[Excerpted records]
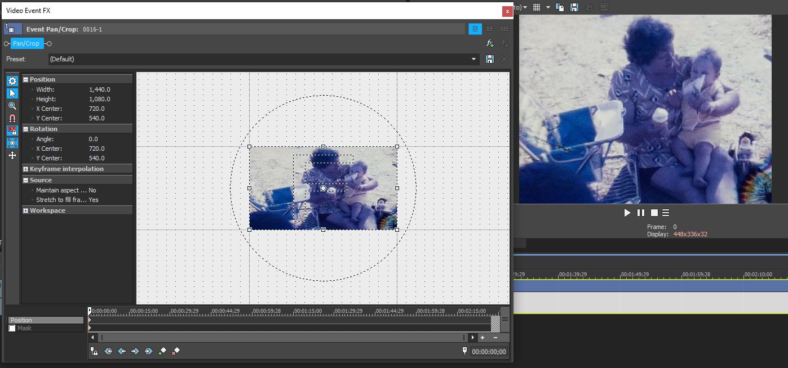Collapse the Rotation section
Viewport: 788px width, 368px height.
[25, 129]
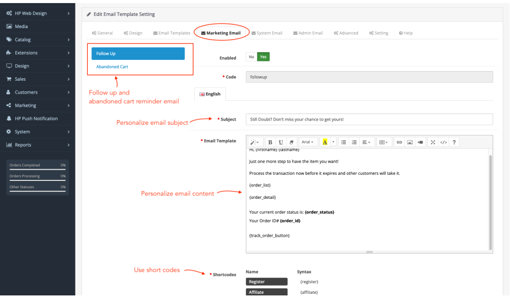Open paragraph alignment dropdown

(x=366, y=142)
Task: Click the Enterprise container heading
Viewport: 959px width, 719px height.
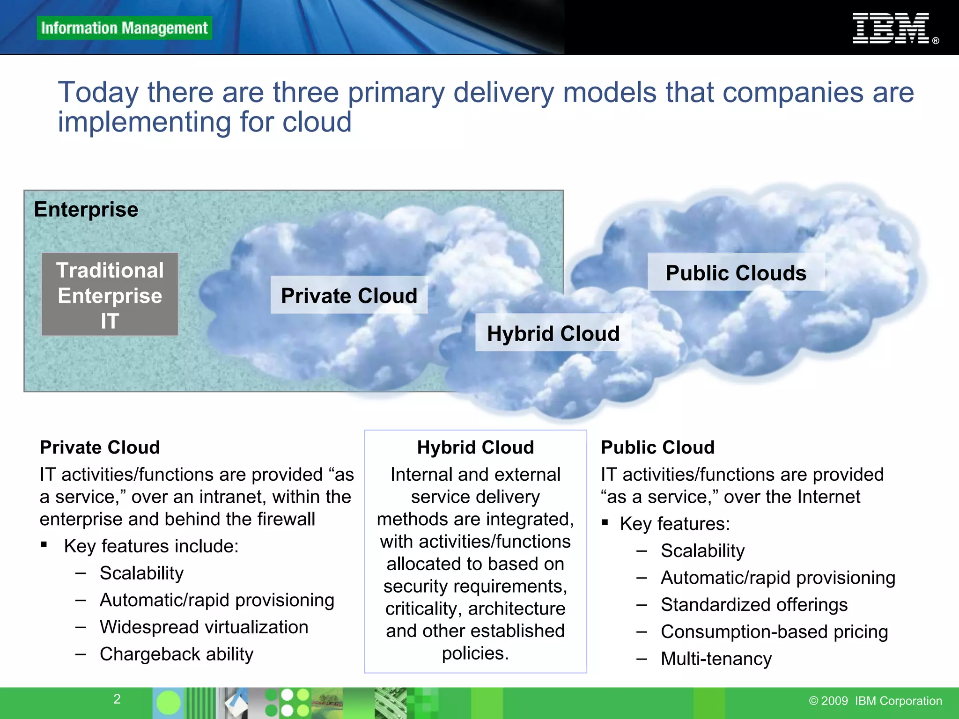Action: coord(86,209)
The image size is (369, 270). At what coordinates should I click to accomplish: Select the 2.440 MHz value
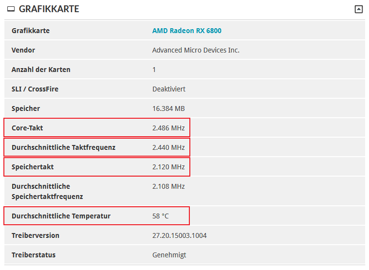168,147

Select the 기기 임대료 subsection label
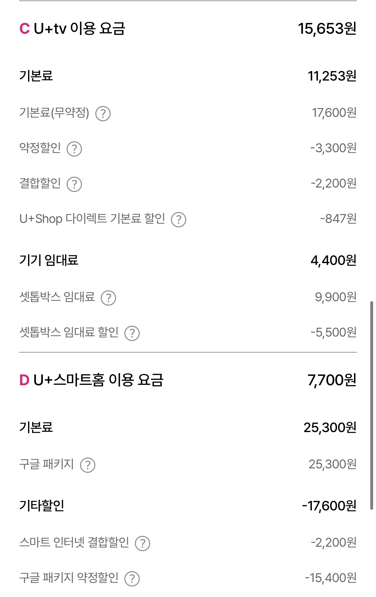[x=49, y=260]
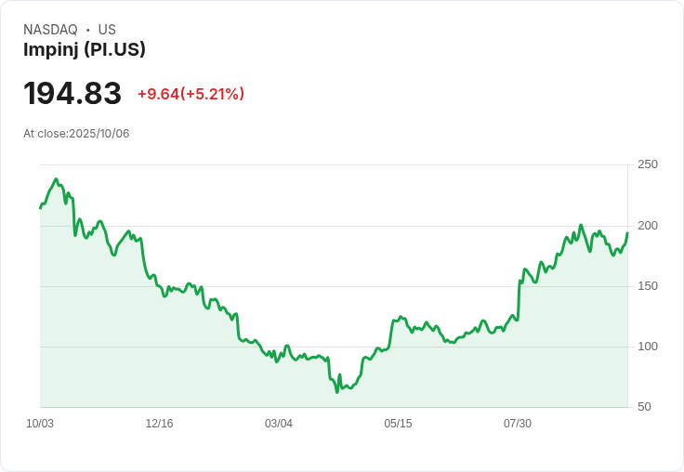Click the At close 2025/10/06 timestamp
This screenshot has height=472, width=684.
coord(76,134)
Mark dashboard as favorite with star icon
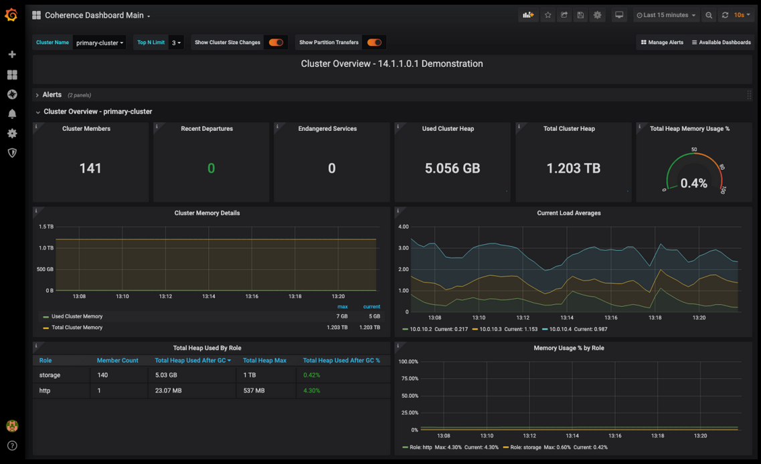 (x=547, y=15)
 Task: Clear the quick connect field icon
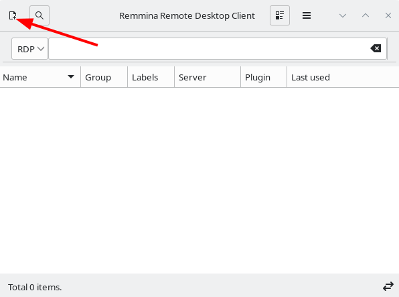(x=376, y=48)
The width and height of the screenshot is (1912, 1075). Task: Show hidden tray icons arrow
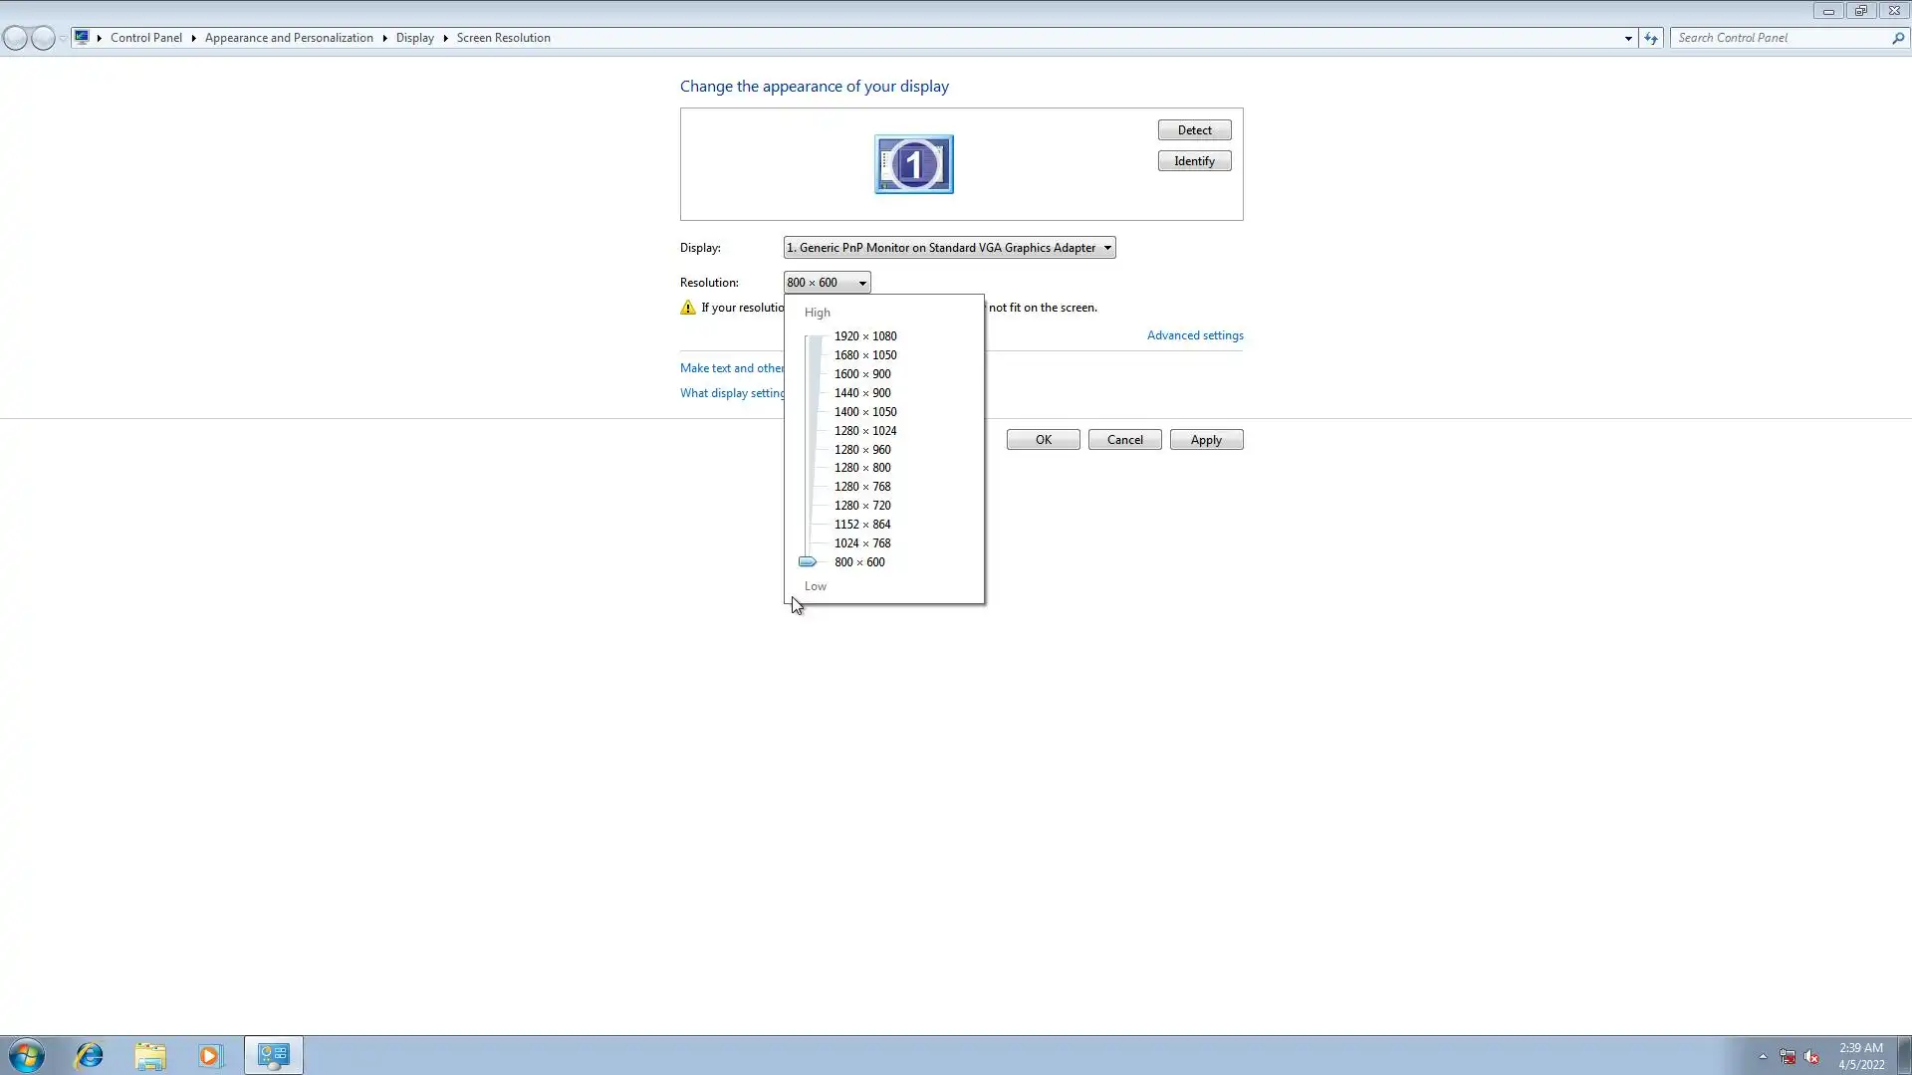click(x=1763, y=1056)

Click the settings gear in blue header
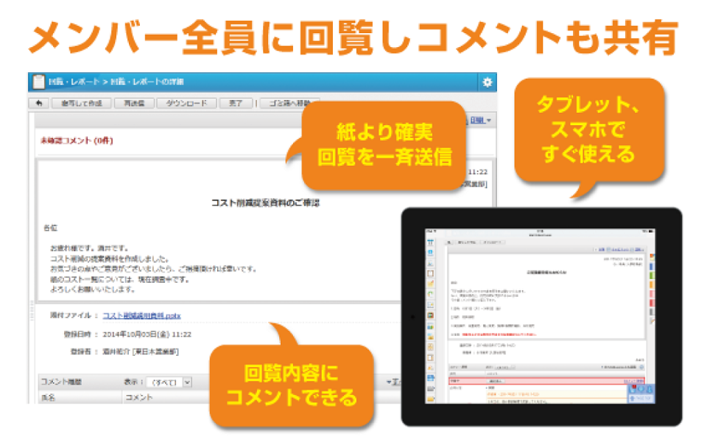(x=487, y=83)
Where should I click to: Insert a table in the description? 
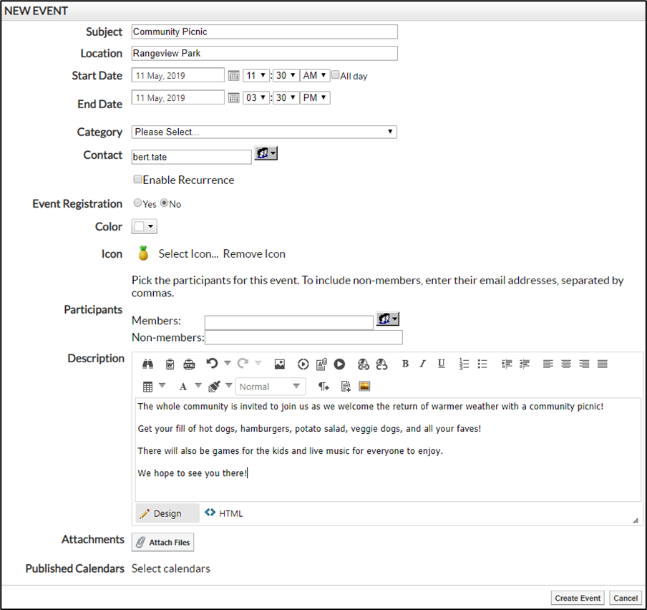(148, 387)
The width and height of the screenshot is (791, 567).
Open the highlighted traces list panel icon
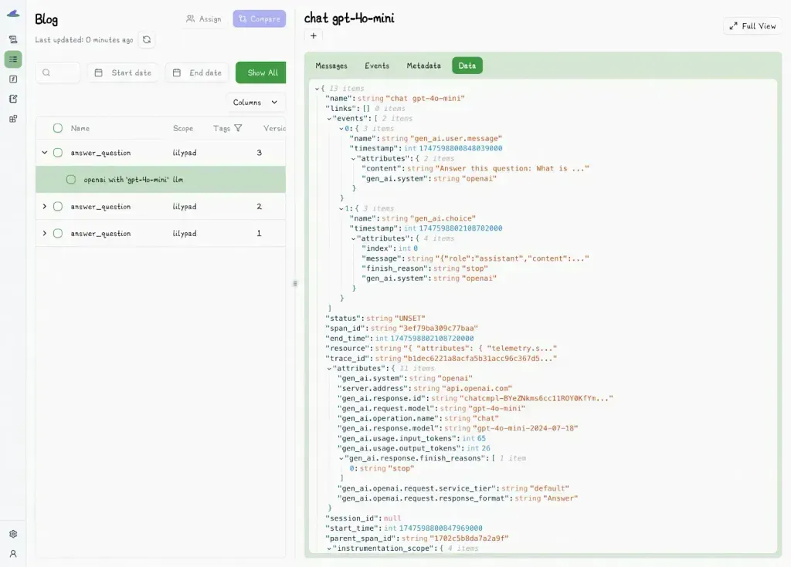[x=12, y=59]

[Given instruction] Rewrite the part of the data that opens with the line containing "Click the settings gear in blue header" and closes at the end of the data, changing "header" to "toolbar" and keeping everything else the same. Omit the pictures from your answer.

[Task output]
Click the settings gear in blue toolbar
(x=487, y=83)
Where should I click to: Insert a table in the description? 
(148, 387)
The width and height of the screenshot is (791, 567).
Open the highlighted traces list panel icon
[x=12, y=59]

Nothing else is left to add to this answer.